[Dataset entries]
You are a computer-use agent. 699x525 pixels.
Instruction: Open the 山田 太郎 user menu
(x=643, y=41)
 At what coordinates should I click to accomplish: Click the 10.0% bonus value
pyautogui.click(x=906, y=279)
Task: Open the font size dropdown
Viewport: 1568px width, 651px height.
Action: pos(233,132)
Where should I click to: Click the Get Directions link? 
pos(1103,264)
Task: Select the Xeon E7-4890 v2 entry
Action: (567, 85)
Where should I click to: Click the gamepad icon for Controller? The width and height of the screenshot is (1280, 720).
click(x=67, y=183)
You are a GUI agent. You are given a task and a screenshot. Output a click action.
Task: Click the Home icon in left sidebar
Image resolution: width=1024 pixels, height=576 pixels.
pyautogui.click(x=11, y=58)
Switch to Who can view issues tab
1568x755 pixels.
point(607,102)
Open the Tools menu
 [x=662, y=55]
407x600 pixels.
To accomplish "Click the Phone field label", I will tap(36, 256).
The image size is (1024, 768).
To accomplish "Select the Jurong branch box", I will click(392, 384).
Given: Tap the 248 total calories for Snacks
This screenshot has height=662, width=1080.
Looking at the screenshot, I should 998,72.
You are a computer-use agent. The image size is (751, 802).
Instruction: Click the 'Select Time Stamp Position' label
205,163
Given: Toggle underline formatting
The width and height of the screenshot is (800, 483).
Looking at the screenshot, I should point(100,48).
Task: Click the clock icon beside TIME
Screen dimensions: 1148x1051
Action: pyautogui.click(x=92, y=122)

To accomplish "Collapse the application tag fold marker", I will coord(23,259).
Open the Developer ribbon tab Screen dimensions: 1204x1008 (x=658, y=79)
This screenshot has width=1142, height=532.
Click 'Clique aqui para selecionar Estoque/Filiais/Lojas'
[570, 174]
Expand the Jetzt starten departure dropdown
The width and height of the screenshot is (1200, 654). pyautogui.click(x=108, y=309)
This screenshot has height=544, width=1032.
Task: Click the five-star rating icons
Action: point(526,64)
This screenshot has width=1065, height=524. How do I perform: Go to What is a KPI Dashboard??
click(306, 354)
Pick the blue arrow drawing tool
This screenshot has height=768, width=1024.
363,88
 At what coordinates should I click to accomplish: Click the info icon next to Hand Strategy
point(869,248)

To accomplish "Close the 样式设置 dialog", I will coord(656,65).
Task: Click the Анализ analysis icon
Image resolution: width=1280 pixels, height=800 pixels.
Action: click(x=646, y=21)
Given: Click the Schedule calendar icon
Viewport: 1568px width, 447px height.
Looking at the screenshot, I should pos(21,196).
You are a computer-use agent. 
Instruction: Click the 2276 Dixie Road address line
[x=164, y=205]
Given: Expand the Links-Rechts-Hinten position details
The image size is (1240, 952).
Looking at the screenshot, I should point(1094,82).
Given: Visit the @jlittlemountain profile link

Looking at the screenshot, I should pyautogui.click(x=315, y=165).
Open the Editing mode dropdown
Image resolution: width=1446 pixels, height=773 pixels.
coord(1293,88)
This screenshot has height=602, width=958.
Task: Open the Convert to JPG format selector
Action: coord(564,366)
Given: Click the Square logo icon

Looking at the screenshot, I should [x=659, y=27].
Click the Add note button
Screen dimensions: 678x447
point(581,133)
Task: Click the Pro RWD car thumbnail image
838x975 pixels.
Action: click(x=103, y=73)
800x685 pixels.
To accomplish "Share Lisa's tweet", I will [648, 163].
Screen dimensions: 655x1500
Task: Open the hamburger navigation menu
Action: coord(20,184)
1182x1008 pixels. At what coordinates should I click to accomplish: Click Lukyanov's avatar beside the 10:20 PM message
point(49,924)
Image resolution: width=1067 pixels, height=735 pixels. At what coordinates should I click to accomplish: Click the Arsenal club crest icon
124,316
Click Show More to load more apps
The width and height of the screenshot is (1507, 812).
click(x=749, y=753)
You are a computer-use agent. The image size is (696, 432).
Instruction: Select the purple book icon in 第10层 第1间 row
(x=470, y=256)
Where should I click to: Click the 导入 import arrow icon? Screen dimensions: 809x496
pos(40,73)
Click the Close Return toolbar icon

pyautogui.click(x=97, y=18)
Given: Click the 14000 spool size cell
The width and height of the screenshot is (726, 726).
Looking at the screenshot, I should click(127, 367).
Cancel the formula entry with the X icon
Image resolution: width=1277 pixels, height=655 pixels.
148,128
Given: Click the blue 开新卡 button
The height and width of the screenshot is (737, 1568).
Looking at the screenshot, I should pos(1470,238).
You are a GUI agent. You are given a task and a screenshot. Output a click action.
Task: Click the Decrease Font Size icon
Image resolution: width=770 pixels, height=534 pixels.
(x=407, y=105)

### Exercise
What is needed is one number: how many lines of the records above contain the word "button".

### Answer for the task
2